» DIRECTIONS FOR THIS TASK
Return, from the data that follows, each line that holds the word "agent".
-- STORED DATA follows --
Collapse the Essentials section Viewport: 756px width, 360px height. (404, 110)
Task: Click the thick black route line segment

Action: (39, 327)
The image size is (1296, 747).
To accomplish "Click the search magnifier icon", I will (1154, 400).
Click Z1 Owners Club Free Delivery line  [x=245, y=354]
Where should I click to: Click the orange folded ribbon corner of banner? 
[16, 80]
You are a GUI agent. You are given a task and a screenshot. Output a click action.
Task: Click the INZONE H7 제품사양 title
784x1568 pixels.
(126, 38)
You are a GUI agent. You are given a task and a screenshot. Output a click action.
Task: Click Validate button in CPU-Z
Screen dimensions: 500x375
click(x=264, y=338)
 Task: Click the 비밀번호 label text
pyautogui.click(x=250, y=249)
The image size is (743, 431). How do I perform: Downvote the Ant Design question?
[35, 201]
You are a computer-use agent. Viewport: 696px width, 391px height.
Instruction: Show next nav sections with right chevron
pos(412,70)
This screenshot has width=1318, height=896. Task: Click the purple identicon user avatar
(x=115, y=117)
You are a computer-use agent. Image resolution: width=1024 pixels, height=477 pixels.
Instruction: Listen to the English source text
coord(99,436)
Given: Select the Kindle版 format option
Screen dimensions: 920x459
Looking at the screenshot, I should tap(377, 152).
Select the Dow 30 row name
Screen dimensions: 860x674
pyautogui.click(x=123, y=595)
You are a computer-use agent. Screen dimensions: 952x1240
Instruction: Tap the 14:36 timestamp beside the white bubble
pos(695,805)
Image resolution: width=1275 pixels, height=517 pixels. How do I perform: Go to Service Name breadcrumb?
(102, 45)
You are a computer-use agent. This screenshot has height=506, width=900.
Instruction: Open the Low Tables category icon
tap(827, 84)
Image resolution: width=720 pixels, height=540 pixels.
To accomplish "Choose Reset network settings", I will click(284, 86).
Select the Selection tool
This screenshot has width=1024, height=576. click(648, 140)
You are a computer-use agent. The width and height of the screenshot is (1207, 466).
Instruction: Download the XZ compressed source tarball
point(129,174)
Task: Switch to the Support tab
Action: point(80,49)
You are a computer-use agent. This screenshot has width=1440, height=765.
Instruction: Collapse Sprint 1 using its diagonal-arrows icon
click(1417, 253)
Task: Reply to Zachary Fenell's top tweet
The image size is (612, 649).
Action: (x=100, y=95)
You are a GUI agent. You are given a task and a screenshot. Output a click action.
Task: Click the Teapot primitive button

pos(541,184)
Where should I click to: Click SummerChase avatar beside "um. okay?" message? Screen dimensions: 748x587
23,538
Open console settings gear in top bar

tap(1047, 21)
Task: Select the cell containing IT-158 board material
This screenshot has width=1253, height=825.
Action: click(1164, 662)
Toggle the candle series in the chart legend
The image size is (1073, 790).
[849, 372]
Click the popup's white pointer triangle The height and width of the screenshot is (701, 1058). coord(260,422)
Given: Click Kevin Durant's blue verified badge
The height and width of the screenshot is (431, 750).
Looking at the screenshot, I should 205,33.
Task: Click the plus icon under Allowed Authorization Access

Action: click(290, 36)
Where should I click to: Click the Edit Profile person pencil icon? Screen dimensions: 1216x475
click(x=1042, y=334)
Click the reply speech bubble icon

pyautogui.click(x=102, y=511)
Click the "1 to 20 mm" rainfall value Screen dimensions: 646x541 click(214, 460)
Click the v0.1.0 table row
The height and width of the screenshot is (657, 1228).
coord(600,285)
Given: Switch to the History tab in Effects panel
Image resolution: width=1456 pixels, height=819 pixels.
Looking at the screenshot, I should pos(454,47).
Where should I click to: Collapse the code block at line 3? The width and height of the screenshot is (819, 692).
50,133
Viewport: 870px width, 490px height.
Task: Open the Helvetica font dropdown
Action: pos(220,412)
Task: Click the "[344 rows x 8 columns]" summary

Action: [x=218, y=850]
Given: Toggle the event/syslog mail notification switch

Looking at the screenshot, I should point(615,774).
-- STORED DATA concluded --
» REPLY TO THE EXERCISE
You are a GUI agent. You are given a task and a screenshot. Output a click action.
You are a GUI agent. You are given a task and a screenshot. Output a click action.
You are a computer-use agent. Viewport: 696px width, 391px height.
You are a computer-use agent. Image resolution: width=1024 pixels, height=477 pixels.
You are a computer-use agent. Screen dimensions: 952x1240
You are a computer-use agent. This screenshot has height=506, width=900.
You are a computer-use agent. The width and height of the screenshot is (1207, 466).
You are a computer-use agent. This screenshot has width=1440, height=765.
You are a GUI agent. You are given a task and a screenshot. Output a click action.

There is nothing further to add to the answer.